= Instructions to follow =
Copy the listing lines between the one holding "The height and width of the screenshot is (385, 938)." and the one holding "center [326, 313].", inclusive, swapping "screenshot" for "screen image" and changing nothing else. Leave the pictures out of your answer.

---- Record excerpts

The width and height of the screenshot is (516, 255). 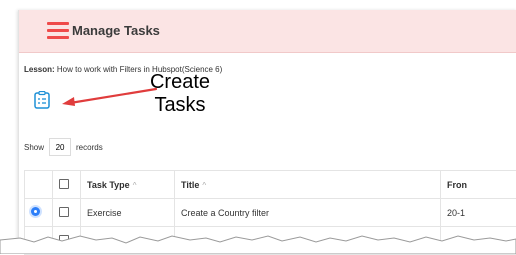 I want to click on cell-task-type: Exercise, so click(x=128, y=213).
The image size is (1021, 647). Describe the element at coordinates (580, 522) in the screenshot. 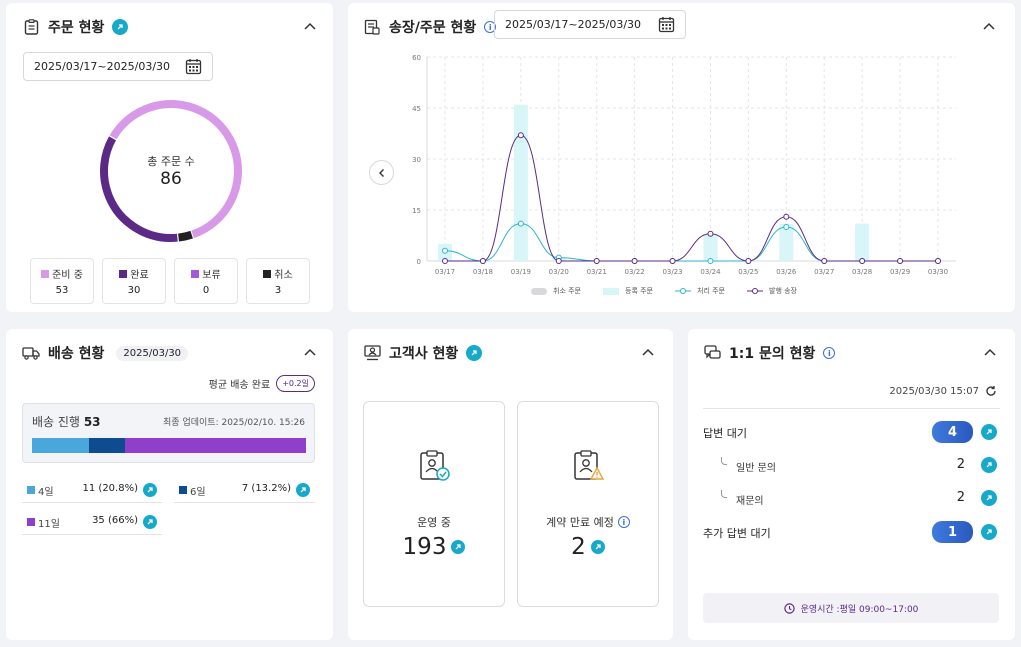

--------
---- Record excerpts

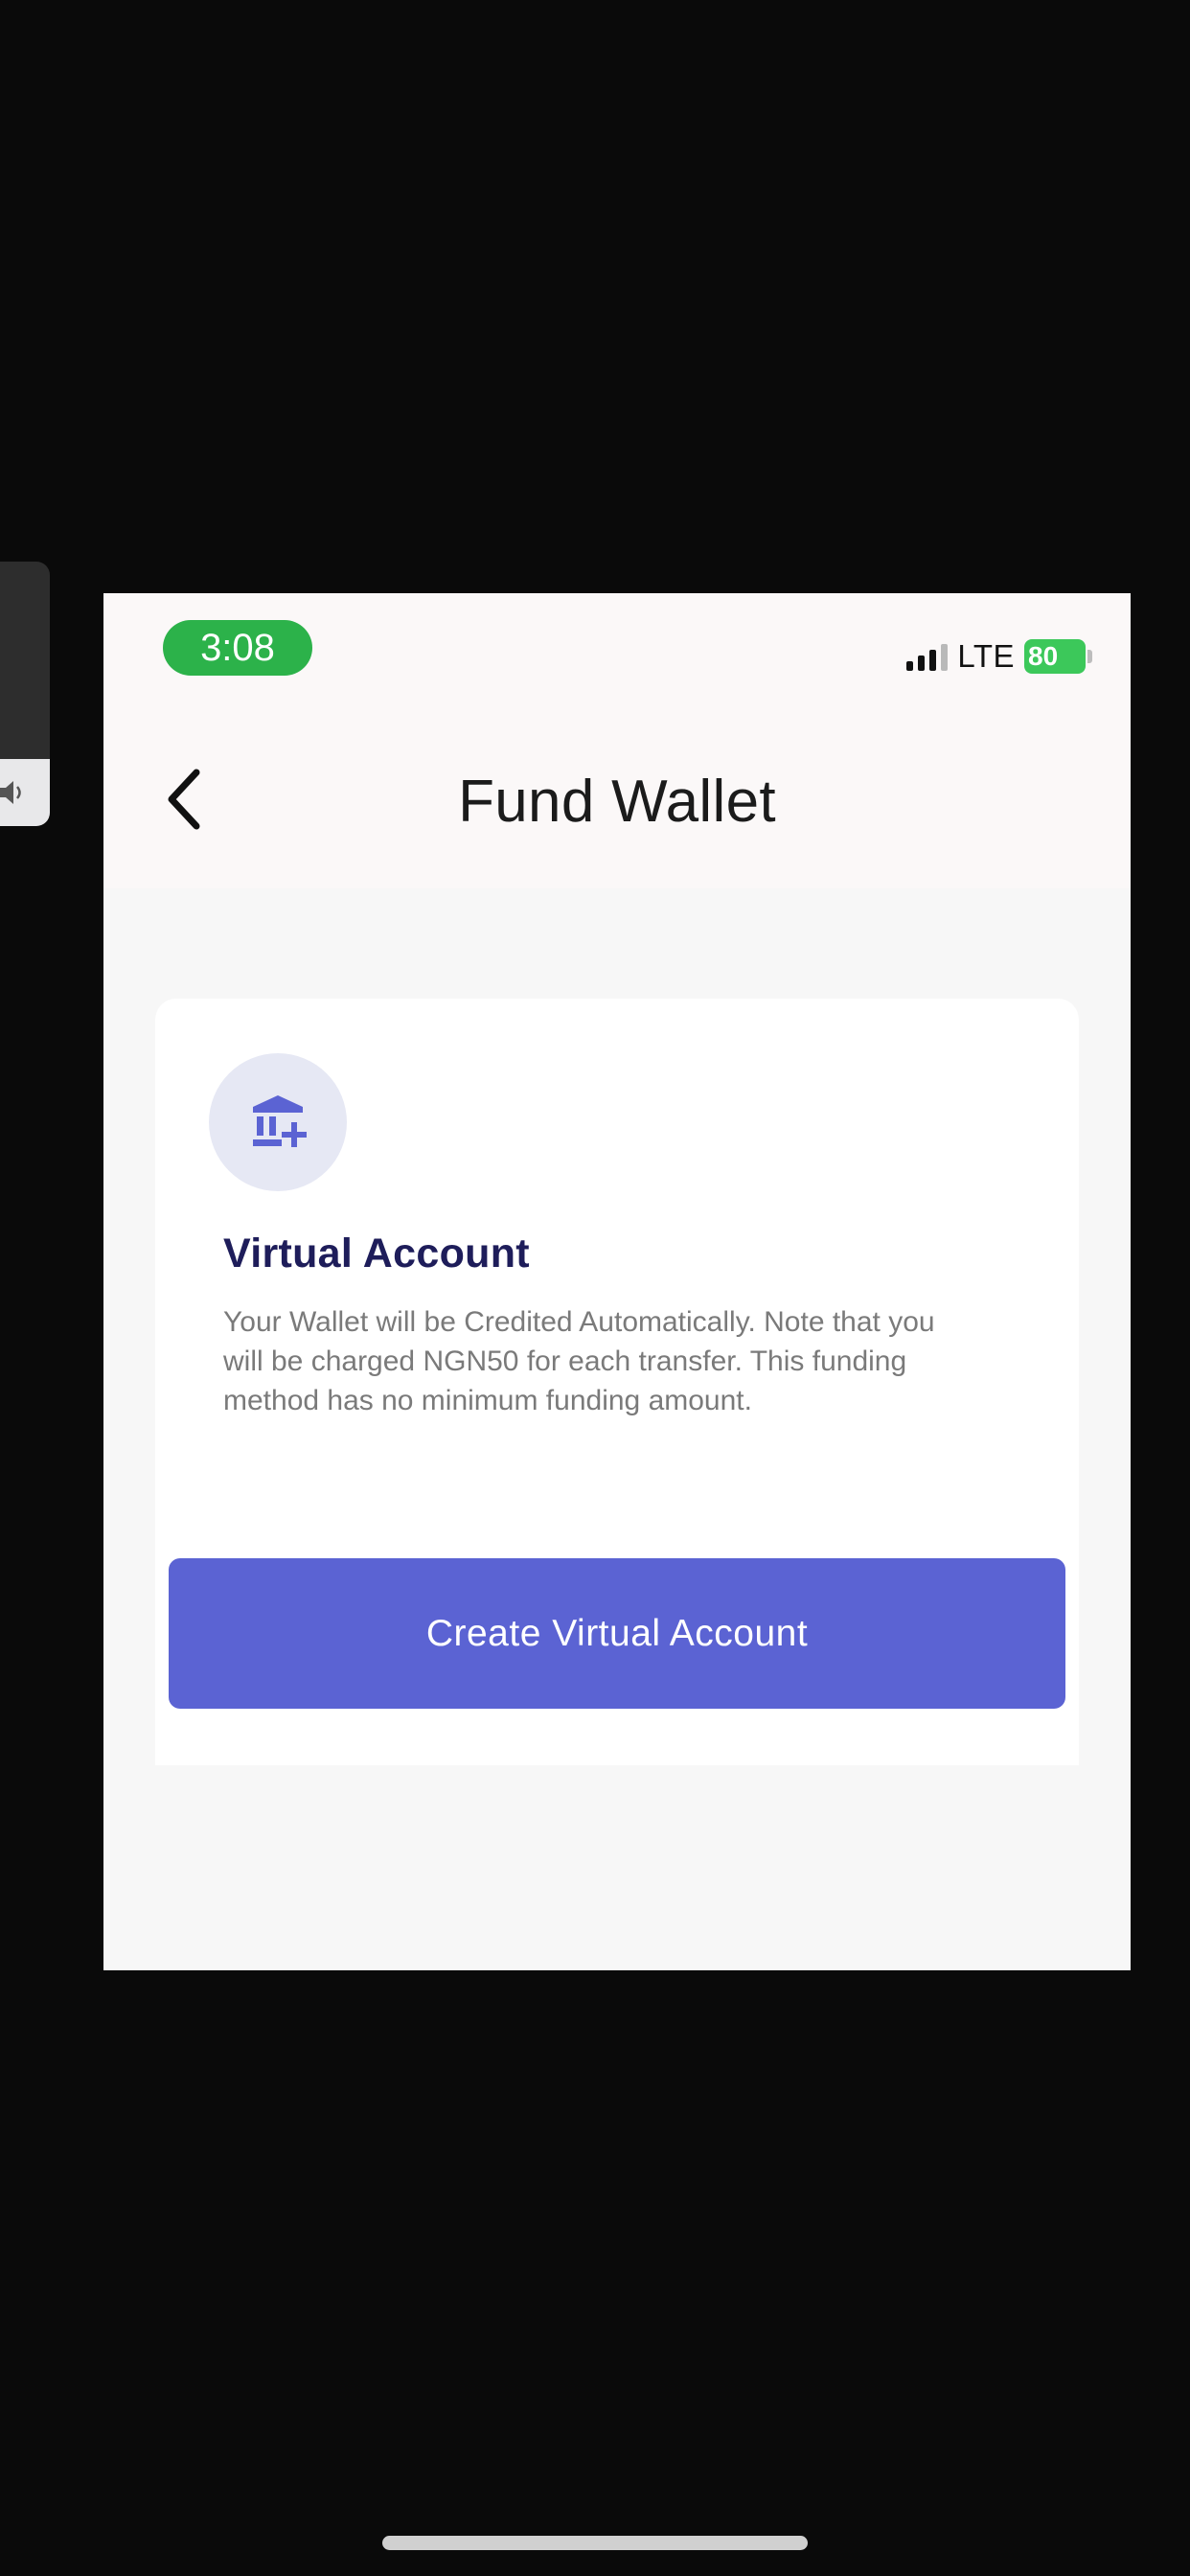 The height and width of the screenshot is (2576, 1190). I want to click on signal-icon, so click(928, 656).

--------
---- Record excerpts

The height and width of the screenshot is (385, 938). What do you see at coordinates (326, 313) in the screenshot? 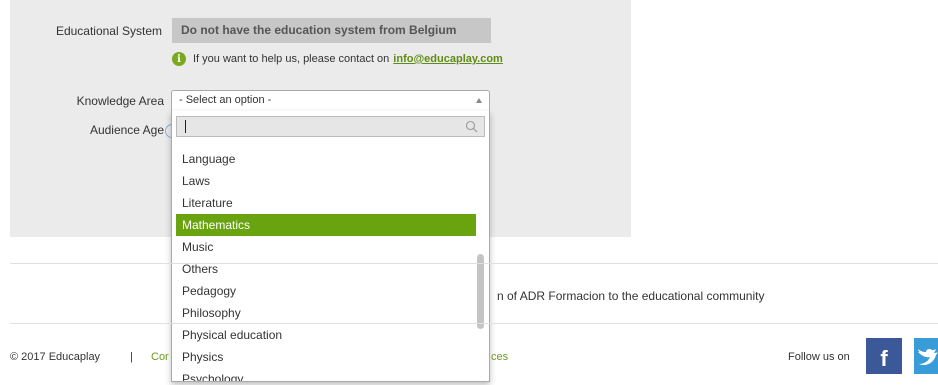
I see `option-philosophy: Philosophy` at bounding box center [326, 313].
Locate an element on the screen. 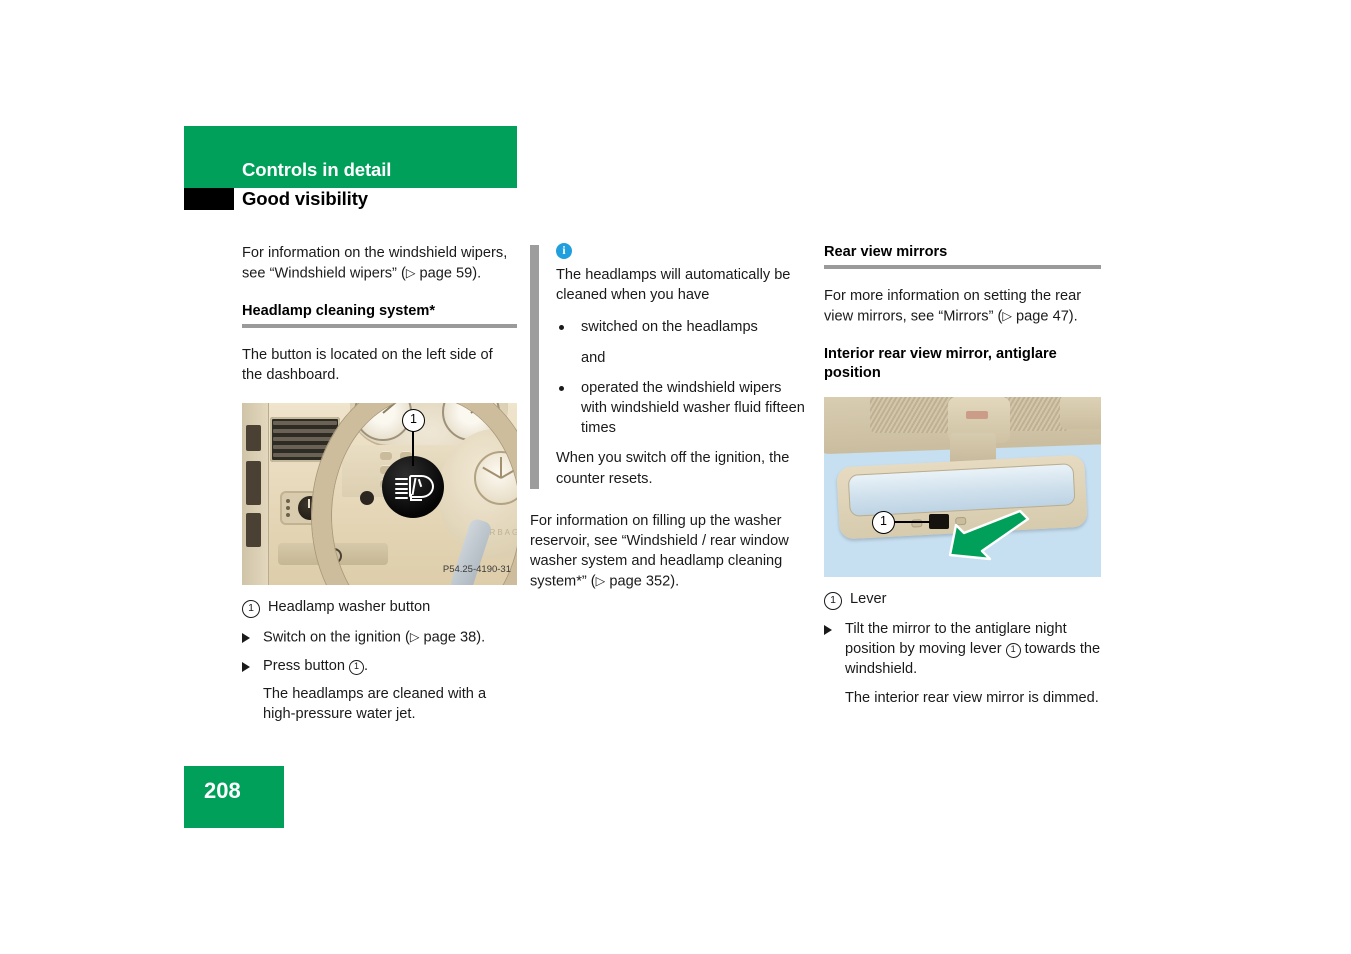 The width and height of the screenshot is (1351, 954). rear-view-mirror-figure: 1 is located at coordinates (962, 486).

--------

= Output of the exercise =
The height and width of the screen image is (385, 938). What do you see at coordinates (326, 313) in the screen image? 
I see `option-philosophy: Philosophy` at bounding box center [326, 313].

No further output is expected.